Forgiveness – Susan Werner
How do you love those who never will love you
Who are happy to shove you out in front of the train
How do you not hate those who would leave you lie bleeding
While they hold their prayer meeting
How do you love those who never will love you
Who are so frightened of you they are calling for war
How do you not hate those who have loaded their Bibles
And armed their disciples, cuz I don't know anymore
And I can't find forgiveness for them anywhere in this
And with God as my witness I really have tried
How do you love those who never will love you
I think only God knows and he is not taking sides
I hope one day he shows us how we can love those
Who never will love us but who still we must love
How do you love those?
--
So that's the song. I get it. I do. When there are injustices or meanness, especially when it is thrown at people I love, or when it is a huge and dreadful injustice, I understand why it can feel almost empowering to cling to anger or hatred instead of choosing love and forgiveness. And if that can move us into changing, confronting, healing the injustice, then that can be a gift.
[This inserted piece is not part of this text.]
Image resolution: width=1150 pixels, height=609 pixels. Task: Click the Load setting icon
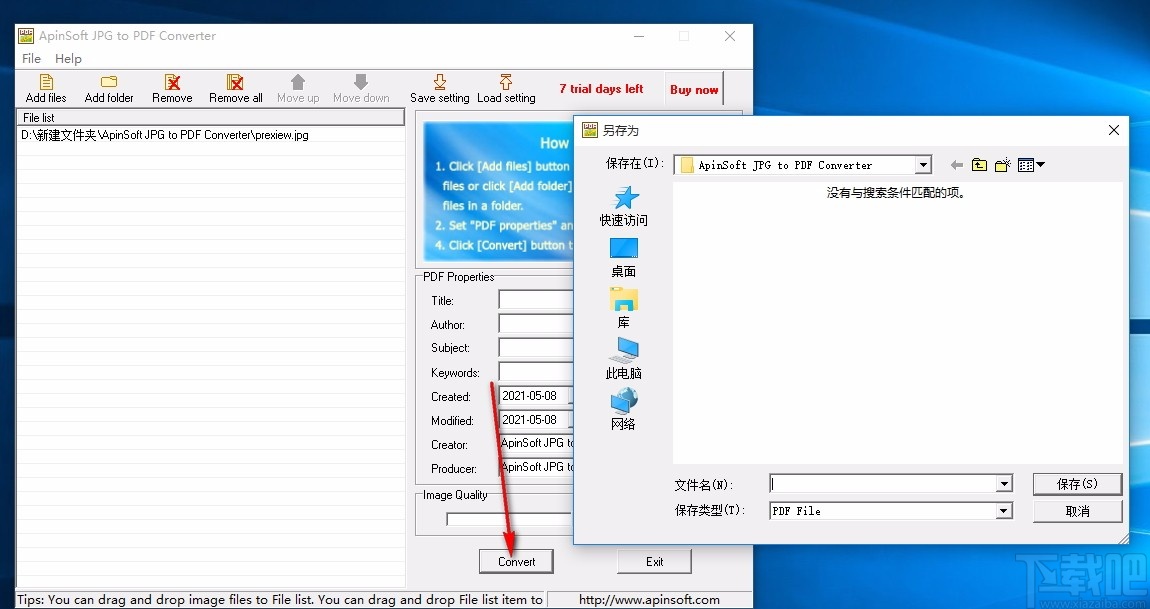coord(506,87)
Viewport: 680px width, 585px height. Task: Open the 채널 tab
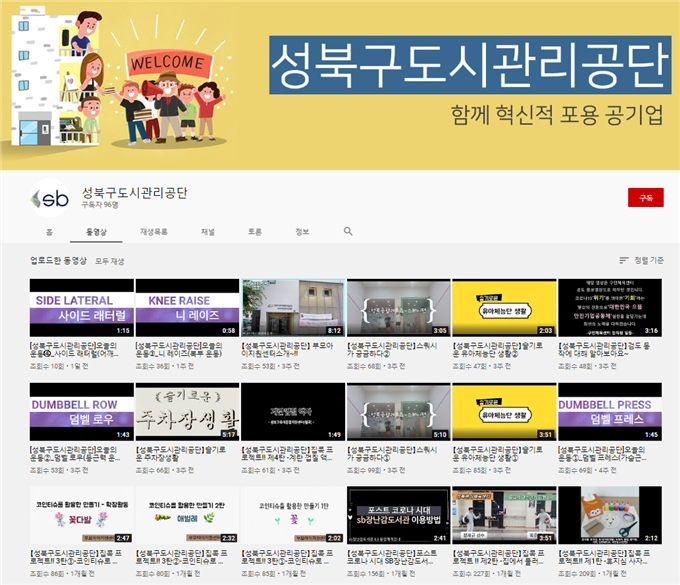point(207,231)
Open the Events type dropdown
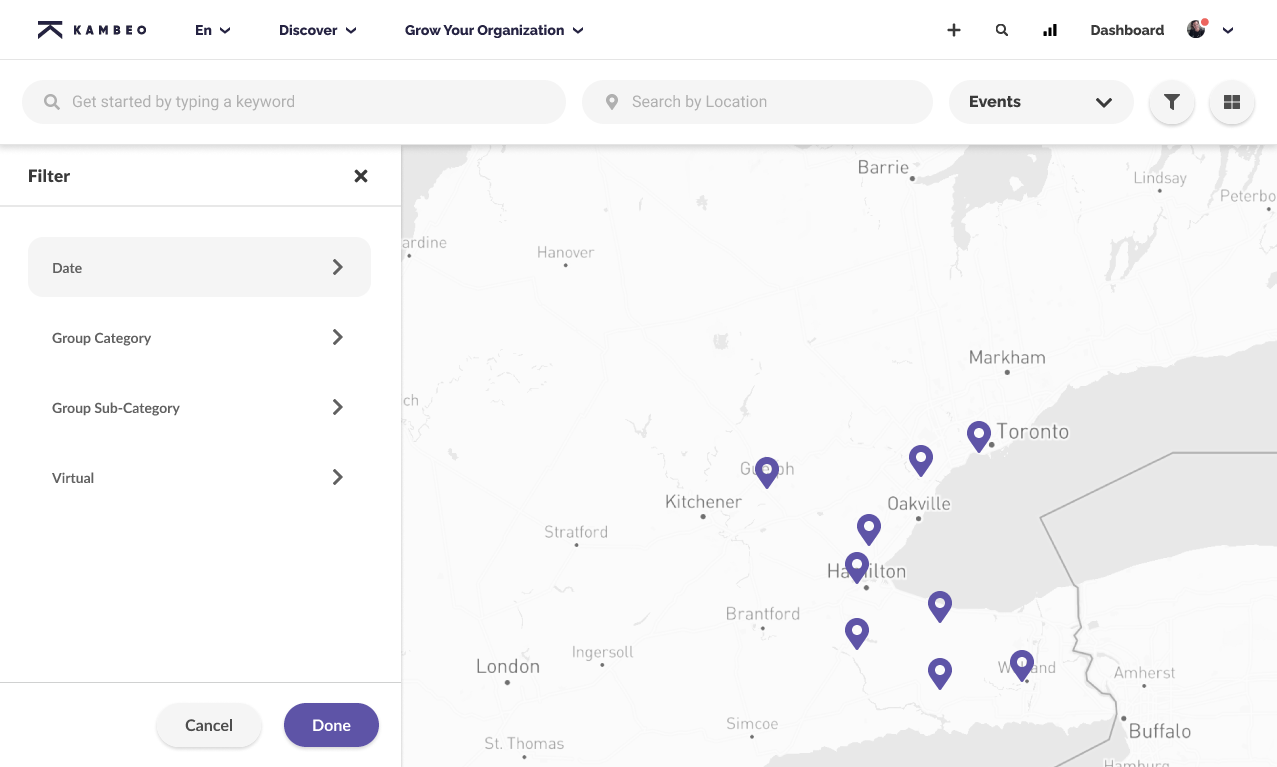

But I also continue to believe with every bone in my body that when we don't forgive, the person we tear apart is ourselves. That lack of compassion is a wall we build, not only between ourselves and the other, but between ourselves and God. God is love. If we can't tap into love, for any person, we are failing to connect with God, or let that God of love into our hearts. If we continue to hate, we distance ourselves from God. Actually, I can't think of a more effective way to distance from God or to destroy our own souls than to cling to hatred or anger. As a good friend of mine said, the one word that Satan cannot tolerate is forgiveness. Yes. Forgiveness is the ultimate expression of God's love - for us and by us, out of love for God, to one another.
Personally, I can't afford to house anger in my body. I don't have the room, the time, the energy to hold hatred in my being. I don't choose to give power to those who would hate me or hurt me by allowing them to injure my spirit by infecting it with unforgiven anger or hatred. It doesn't mean I don't get angry. Of course I do. Anger is a feeling, and feelings just are - they just happen. But we have a choice about what to do with that anger when it arises. Will we take it and try to make healing, restoration and reconciliation out of it? Will we talk to those with whom we are angry and try to understand, have compassion, and make amends for our parts in the wrongs? Or will we cling to the anger, create an impenetrable wall that separates us from God and one another? Will we turn the anger inwards (depression), failing to forgive ourselves and again, creating a wall between us and God? Will we fail to look at ourselves, but stand in self-righteous hatred towards others, forgetting that all of us fall short, all of us make mistakes and that the way for all of us to heal is to work together towards reconciliation, compassion, understanding and grace?
I know it isn't easy to forgive. But it is necessary. Absolutely necessary - for our own healing and for the healing of the world.